Tanguay is also working with Terry Collins, professor of chemistry and director of Carnegie Mellon University’s Institute for Green Science, to assess the toxicity of molecules Collins has invented to clean up environmental contaminants. These compounds, known as TAML activators, can be used to remove dyes and other toxic chemicals from water. The TAML compounds appear to be successful in degrading these hazardous chemicals, but Collins wants to make sure their use doesn’t produce other harmful compounds or effects. Collins’ and Tanguay’s labs have been testing TAML activators on zebrafish to determine any potential toxicity, including on endocrine hormones.
The scientists are examining a complex range of possible outcomes that may result from the chemicals’ interaction with specific genetic receptors at different stages of development. If no abnormal effects are seen after the various TAML exposures, Collins will be closer to determining the safety of his chemical products. If adverse effects are seen, he will have the information he needs to begin redesigning his compounds so they are safe to use.

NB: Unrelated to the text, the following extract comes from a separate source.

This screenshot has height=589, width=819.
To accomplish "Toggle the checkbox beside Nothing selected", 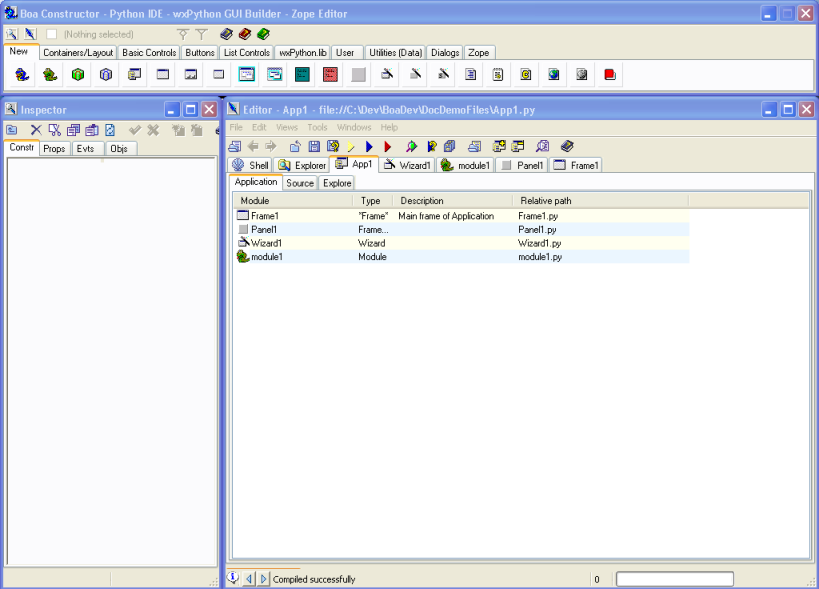I will [x=52, y=34].
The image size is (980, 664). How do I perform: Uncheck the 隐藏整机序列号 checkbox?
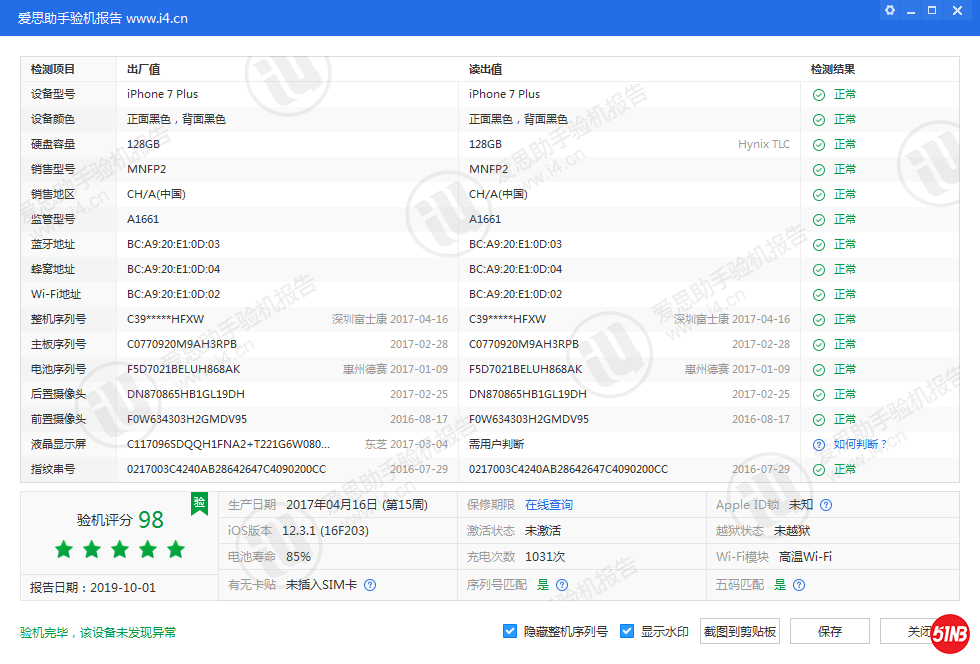coord(510,631)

Tanguay’s lab has also designed equipment to test cognitive and behavioral responses in zebrafish. Similar to tests used with other lab animals, including humans, these experiments reveal how the brain, nervous system and muscles may be affected by certain chemicals, such as organophosphate pesticides, known neurotoxicants that have been linked to adverse neurological effects in children. By using zebrafish, scientists have begun to locate which neurons these chemicals may affect at particular stages of development. These experiments are also being used to test the effects on fish of pesticide-laden water running off fields and roads.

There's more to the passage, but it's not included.